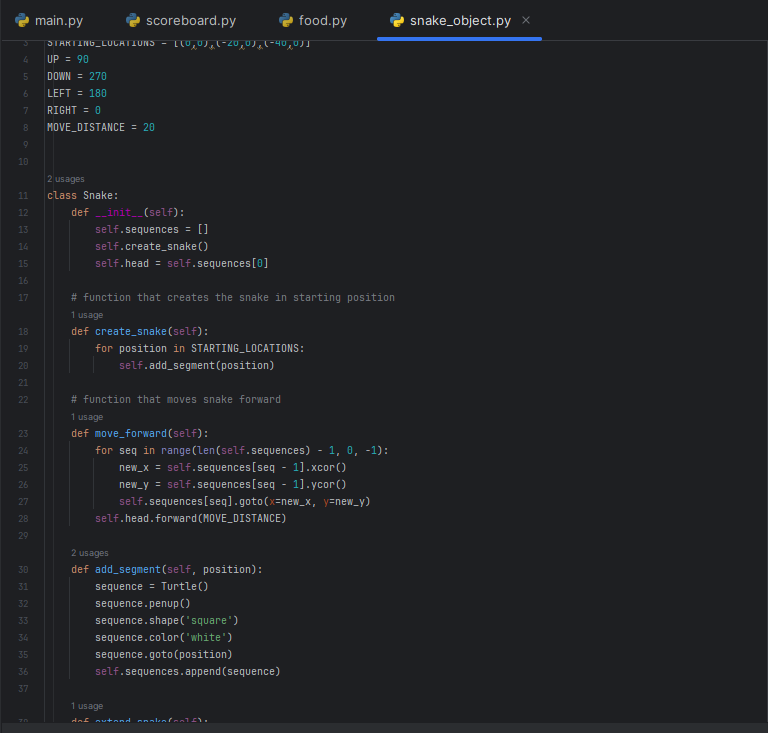
Task: Click line number 23 in the gutter
Action: [23, 434]
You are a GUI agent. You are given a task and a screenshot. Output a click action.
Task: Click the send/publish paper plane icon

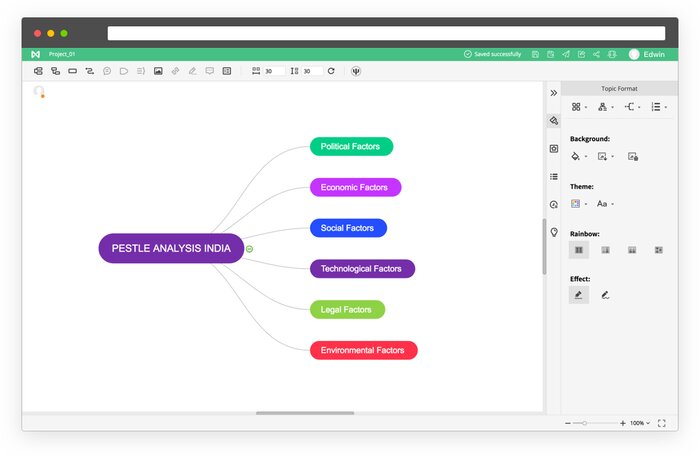[566, 54]
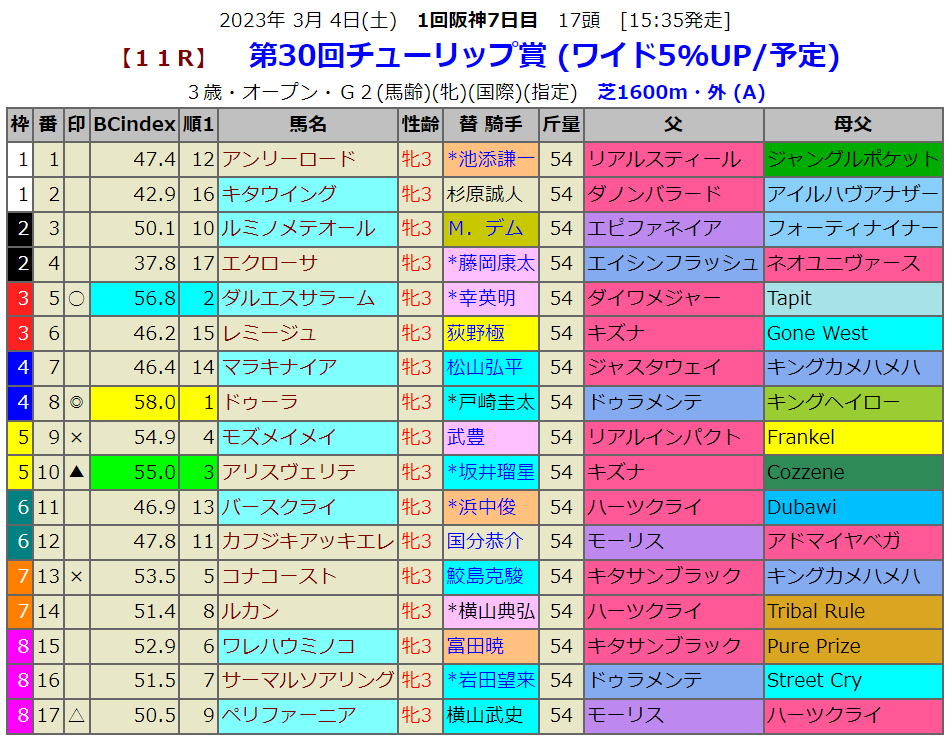Image resolution: width=952 pixels, height=744 pixels.
Task: Click the 馬名 column header
Action: pos(308,125)
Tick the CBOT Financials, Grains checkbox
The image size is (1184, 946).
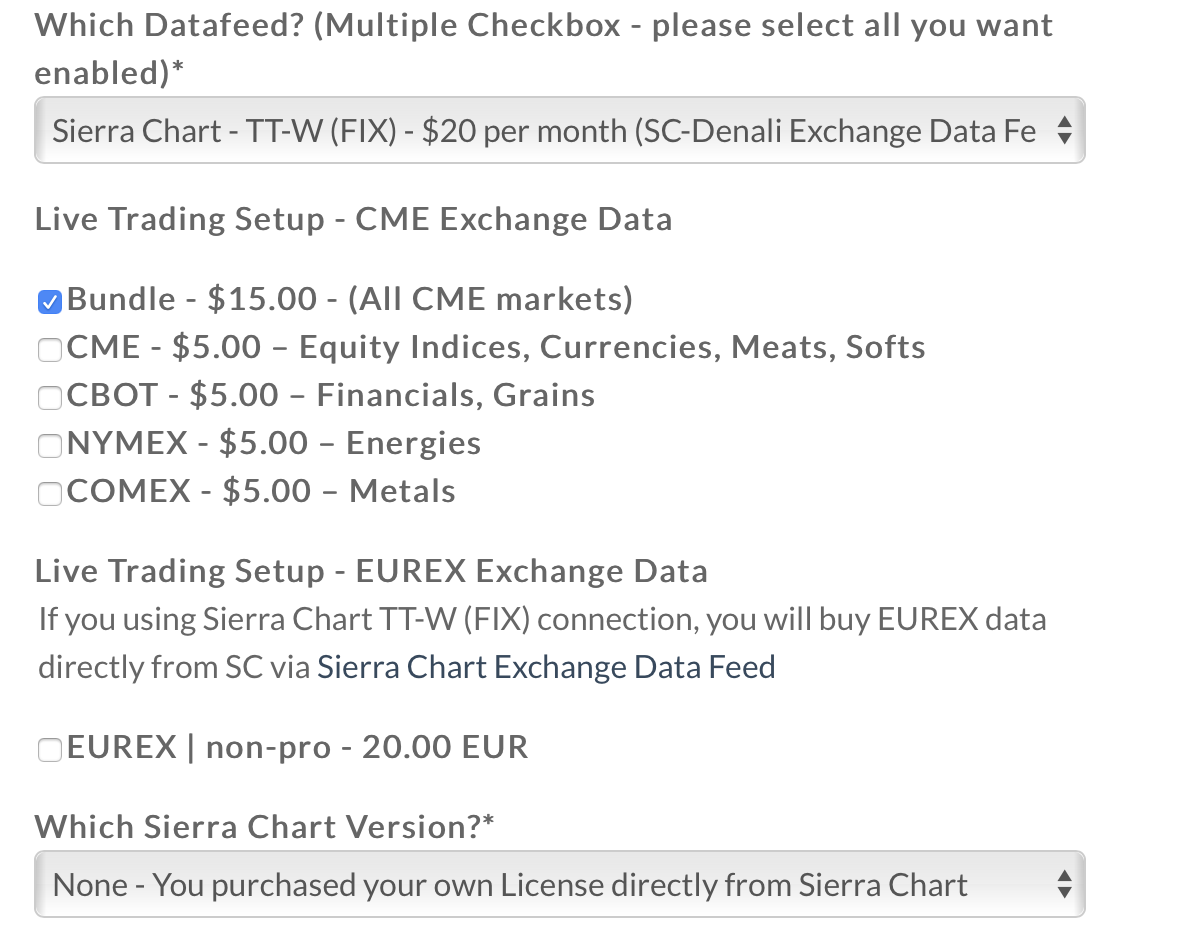coord(49,397)
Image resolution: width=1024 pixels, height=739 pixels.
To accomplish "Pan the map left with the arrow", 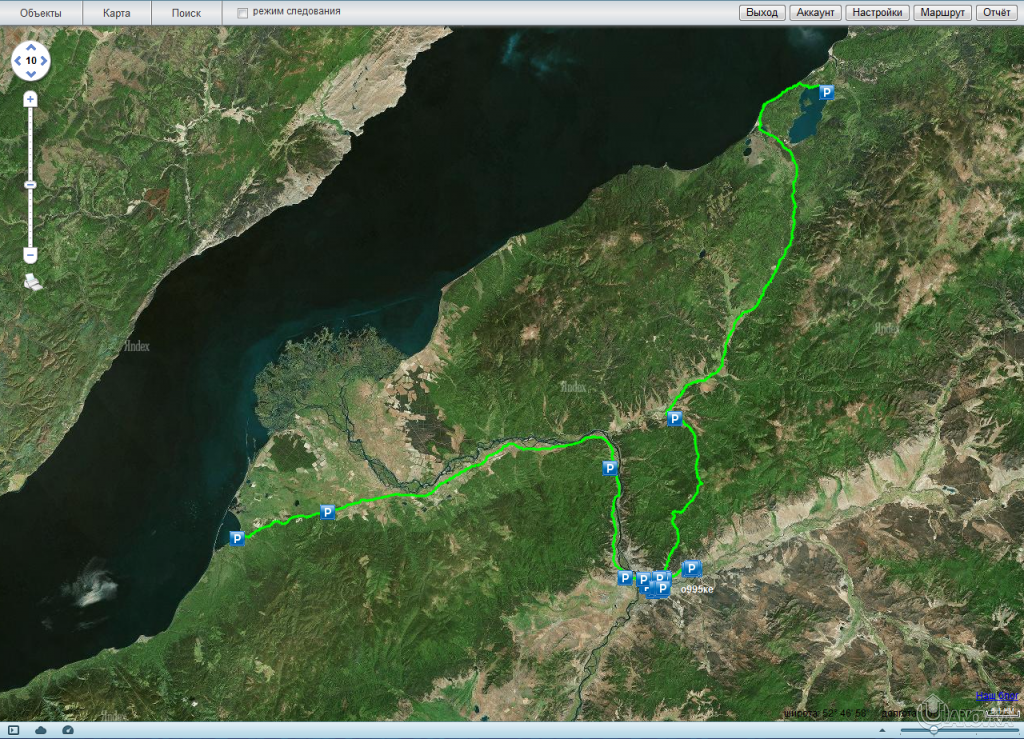I will click(x=17, y=61).
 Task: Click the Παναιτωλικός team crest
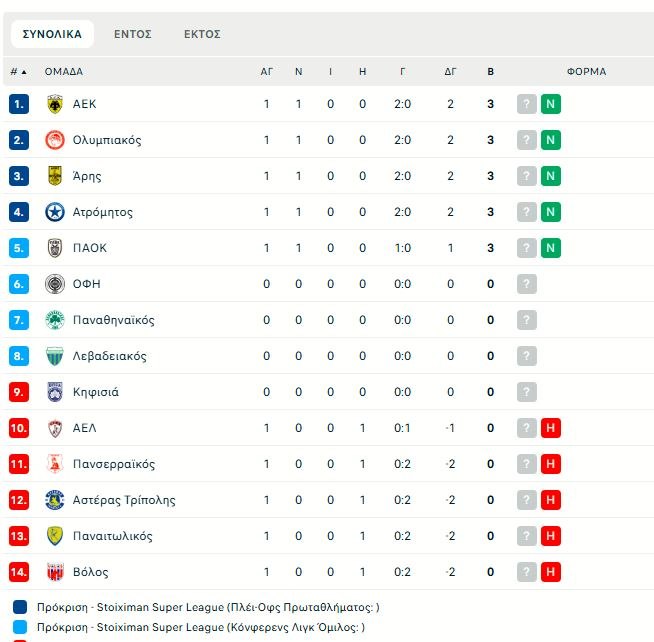tap(55, 536)
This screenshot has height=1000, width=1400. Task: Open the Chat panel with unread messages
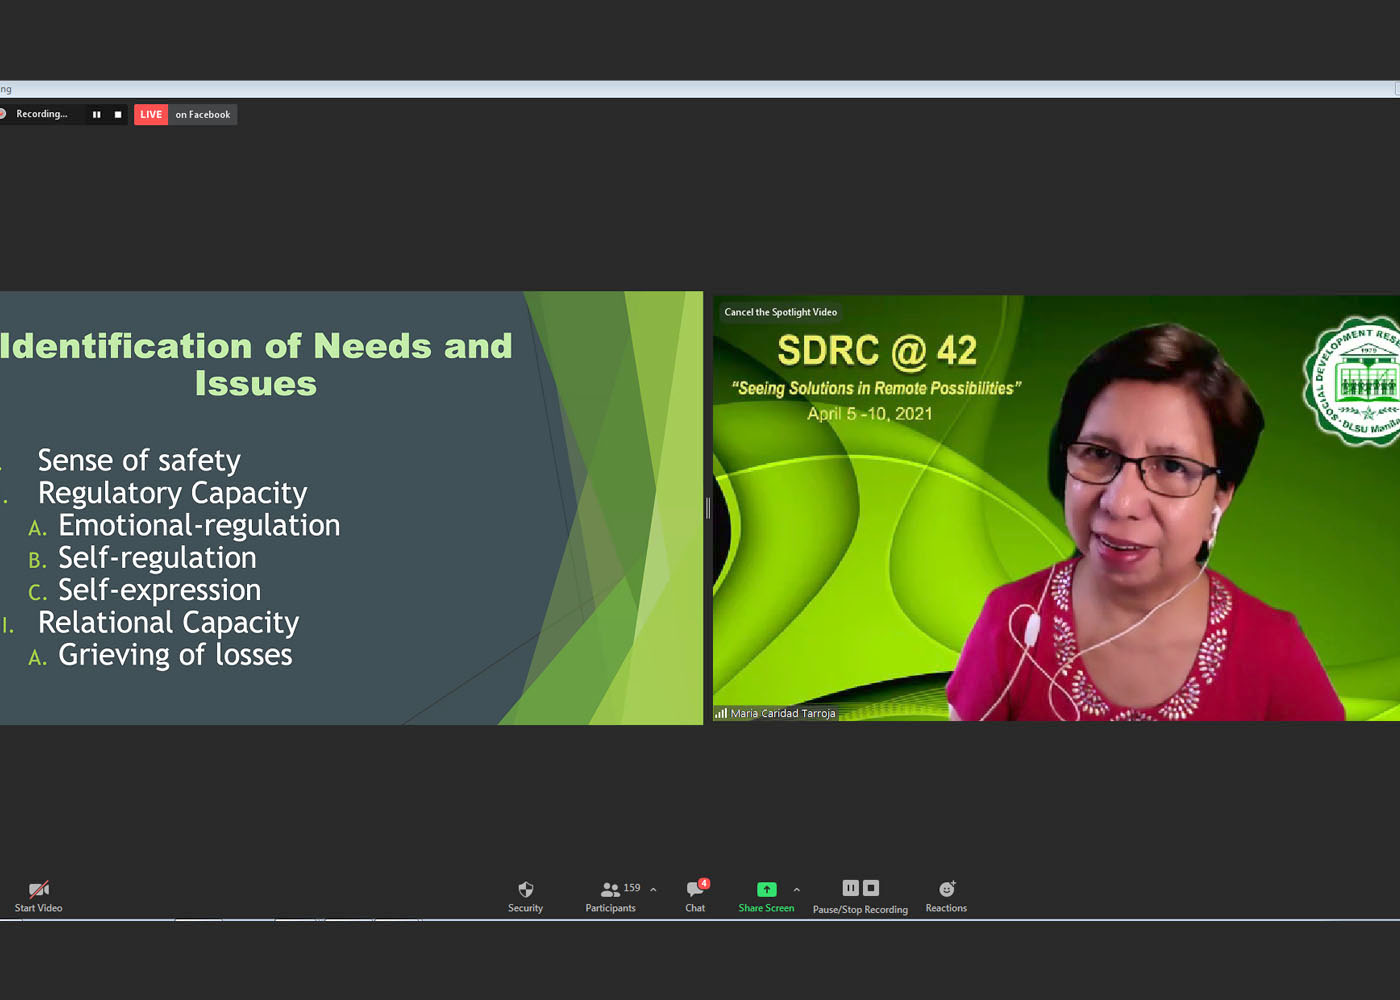(696, 889)
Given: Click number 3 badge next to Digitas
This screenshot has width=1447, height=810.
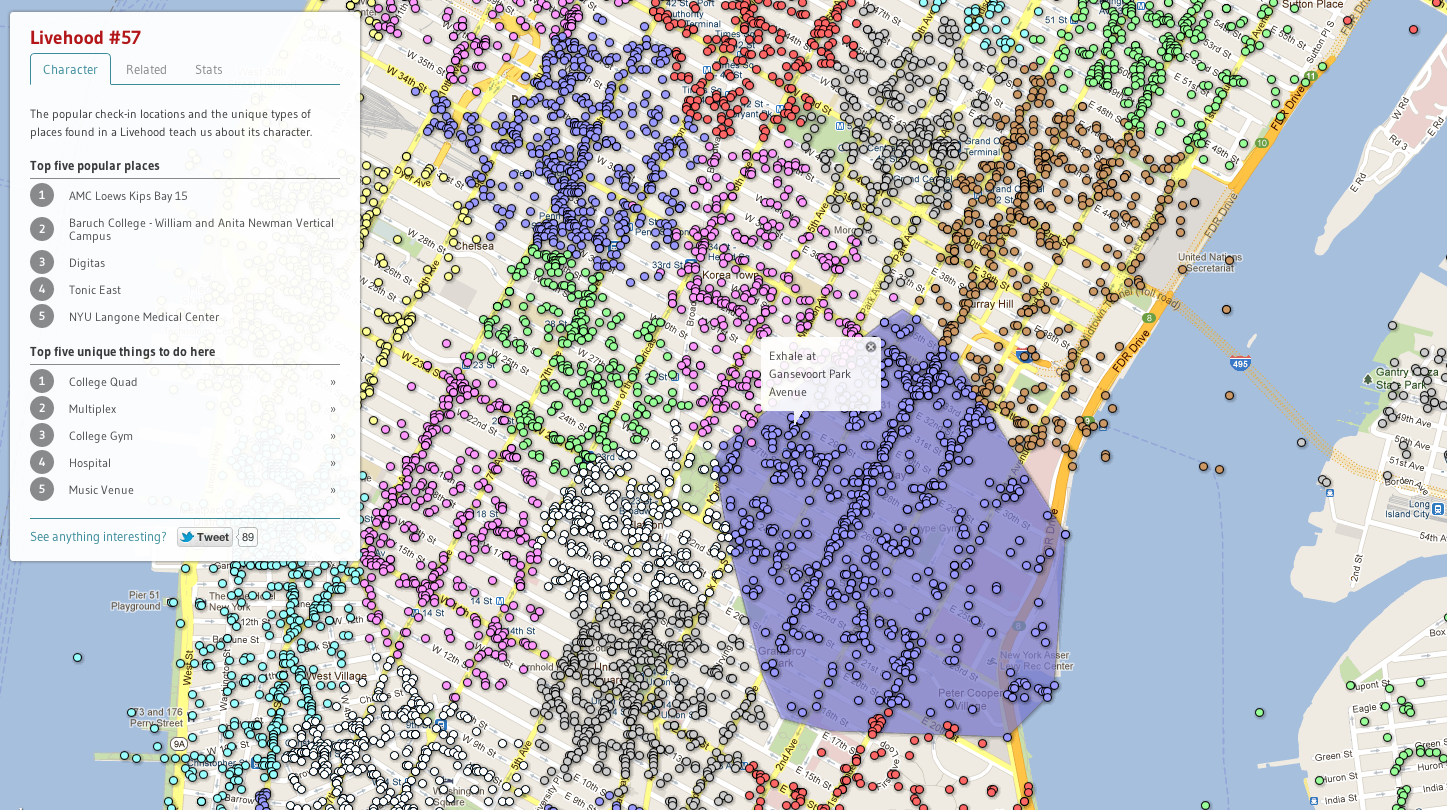Looking at the screenshot, I should pyautogui.click(x=41, y=262).
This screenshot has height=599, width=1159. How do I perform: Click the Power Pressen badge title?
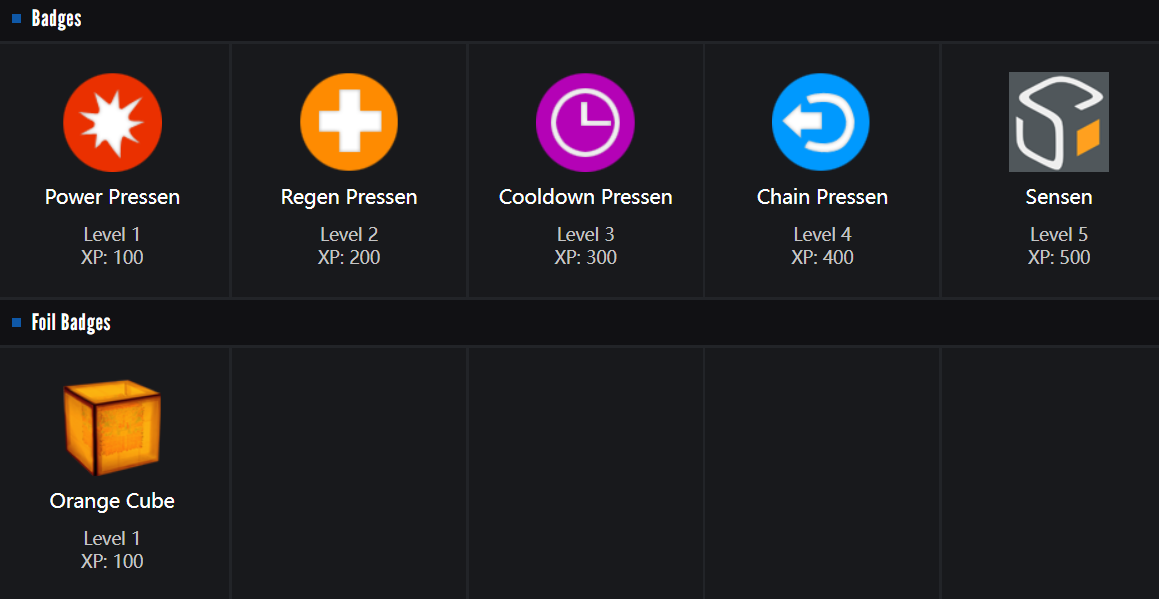[112, 197]
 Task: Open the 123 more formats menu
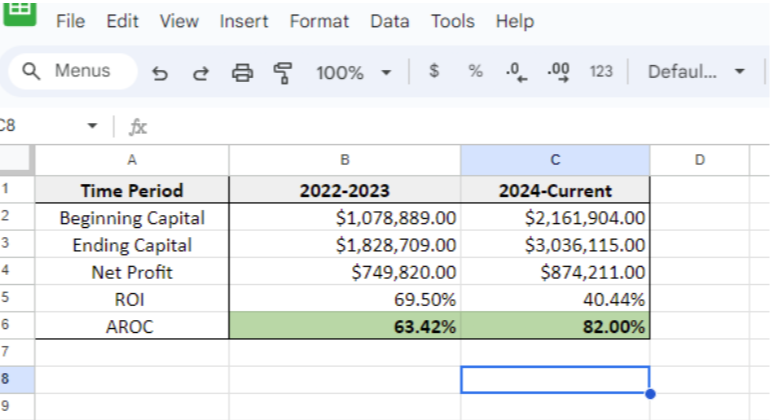601,71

What the task requires: Please output exactly the lines from the line containing "This screenshot has width=1447, height=810." through the last line of the records above, both included, and leave out any pictures.

Completed task:
This screenshot has width=1447, height=810.
Looking at the screenshot, I should pyautogui.click(x=41, y=262).
This screenshot has height=599, width=1159. How do I perform: Click the Power Pressen badge title?
[112, 197]
 Task: Open the 123 more formats menu
601,71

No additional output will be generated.